### [About this exercise]
Retype the material so that each line matches the original exactly.

### [Material provided]
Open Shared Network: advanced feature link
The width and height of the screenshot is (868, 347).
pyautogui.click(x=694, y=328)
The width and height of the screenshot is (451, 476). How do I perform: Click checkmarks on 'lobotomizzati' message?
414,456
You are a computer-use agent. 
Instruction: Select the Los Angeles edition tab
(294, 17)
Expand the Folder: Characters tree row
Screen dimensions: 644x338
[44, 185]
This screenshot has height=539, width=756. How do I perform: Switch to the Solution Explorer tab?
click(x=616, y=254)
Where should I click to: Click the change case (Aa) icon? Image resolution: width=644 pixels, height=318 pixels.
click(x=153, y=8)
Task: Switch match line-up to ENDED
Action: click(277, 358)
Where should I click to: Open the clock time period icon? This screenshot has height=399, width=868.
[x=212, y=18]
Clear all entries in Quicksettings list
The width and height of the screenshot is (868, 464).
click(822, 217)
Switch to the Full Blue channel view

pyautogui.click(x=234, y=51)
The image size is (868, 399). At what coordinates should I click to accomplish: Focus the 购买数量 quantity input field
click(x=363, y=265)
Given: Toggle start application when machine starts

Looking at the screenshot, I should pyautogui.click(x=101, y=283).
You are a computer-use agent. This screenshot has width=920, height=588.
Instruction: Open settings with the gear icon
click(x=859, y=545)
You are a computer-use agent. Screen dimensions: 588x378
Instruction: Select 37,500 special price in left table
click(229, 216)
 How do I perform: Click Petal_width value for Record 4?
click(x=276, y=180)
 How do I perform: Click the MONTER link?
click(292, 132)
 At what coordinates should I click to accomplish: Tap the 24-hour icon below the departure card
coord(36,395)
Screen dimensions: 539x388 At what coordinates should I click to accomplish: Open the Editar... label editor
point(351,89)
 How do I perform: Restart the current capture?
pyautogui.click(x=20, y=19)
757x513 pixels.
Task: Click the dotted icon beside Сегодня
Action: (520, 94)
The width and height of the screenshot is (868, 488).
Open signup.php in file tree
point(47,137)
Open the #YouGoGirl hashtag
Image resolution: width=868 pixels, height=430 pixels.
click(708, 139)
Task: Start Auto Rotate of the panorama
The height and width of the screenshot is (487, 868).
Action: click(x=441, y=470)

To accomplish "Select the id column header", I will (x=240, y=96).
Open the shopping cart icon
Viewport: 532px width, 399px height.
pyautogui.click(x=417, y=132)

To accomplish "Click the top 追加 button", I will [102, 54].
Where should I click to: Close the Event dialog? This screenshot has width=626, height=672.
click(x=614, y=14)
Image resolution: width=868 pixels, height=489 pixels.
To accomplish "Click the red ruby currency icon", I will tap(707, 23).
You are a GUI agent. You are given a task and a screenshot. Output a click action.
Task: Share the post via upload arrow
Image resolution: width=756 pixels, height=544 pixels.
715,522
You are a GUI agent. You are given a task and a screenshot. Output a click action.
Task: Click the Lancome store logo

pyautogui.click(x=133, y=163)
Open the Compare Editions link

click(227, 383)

### [Task result]
Open Shared Network: advanced feature link
The width and height of the screenshot is (868, 347).
pyautogui.click(x=694, y=328)
The width and height of the screenshot is (451, 476). How do I perform: Click checkmarks on 'lobotomizzati' message?
414,456
You are a computer-use agent. 
Instruction: Select the Los Angeles edition tab
(294, 17)
Expand the Folder: Characters tree row
Screen dimensions: 644x338
[44, 185]
This screenshot has height=539, width=756. How do I perform: Switch to the Solution Explorer tab?
click(x=616, y=254)
Where should I click to: Click the change case (Aa) icon? Image resolution: width=644 pixels, height=318 pixels.
click(x=153, y=8)
Task: Switch match line-up to ENDED
Action: click(277, 358)
Where should I click to: Open the clock time period icon? This screenshot has height=399, width=868.
[x=212, y=18]
Clear all entries in Quicksettings list
The width and height of the screenshot is (868, 464).
click(822, 217)
Switch to the Full Blue channel view

pyautogui.click(x=234, y=51)
The image size is (868, 399). At what coordinates should I click to accomplish: Focus the 购买数量 quantity input field
click(x=363, y=265)
Given: Toggle start application when machine starts

Looking at the screenshot, I should pyautogui.click(x=101, y=283).
You are a computer-use agent. This screenshot has width=920, height=588.
Instruction: Open settings with the gear icon
click(x=859, y=545)
You are a computer-use agent. Screen dimensions: 588x378
Instruction: Select 37,500 special price in left table
click(229, 216)
 How do I perform: Click Petal_width value for Record 4?
click(x=276, y=180)
 How do I perform: Click the MONTER link?
click(292, 132)
 At what coordinates should I click to accomplish: Tap the 24-hour icon below the departure card
coord(36,395)
Screen dimensions: 539x388 At what coordinates should I click to accomplish: Open the Editar... label editor
point(351,89)
 How do I perform: Restart the current capture?
pyautogui.click(x=20, y=19)
757x513 pixels.
Task: Click the dotted icon beside Сегодня
Action: (520, 94)
The width and height of the screenshot is (868, 488).
Open signup.php in file tree
point(47,137)
Open the #YouGoGirl hashtag
Image resolution: width=868 pixels, height=430 pixels.
click(708, 139)
Task: Start Auto Rotate of the panorama
The height and width of the screenshot is (487, 868).
Action: click(x=441, y=470)

To accomplish "Select the id column header", I will (x=240, y=96).
Open the shopping cart icon
Viewport: 532px width, 399px height.
pyautogui.click(x=417, y=132)

To accomplish "Click the top 追加 button", I will [102, 54].
Where should I click to: Close the Event dialog? This screenshot has width=626, height=672.
click(x=614, y=14)
Image resolution: width=868 pixels, height=489 pixels.
To accomplish "Click the red ruby currency icon", I will tap(707, 23).
You are a GUI agent. You are given a task and a screenshot. Output a click action.
Task: Share the post via upload arrow
Image resolution: width=756 pixels, height=544 pixels.
715,522
You are a GUI agent. You are given a task and a screenshot. Output a click action.
Task: Click the Lancome store logo

pyautogui.click(x=133, y=163)
Open the Compare Editions link

click(227, 383)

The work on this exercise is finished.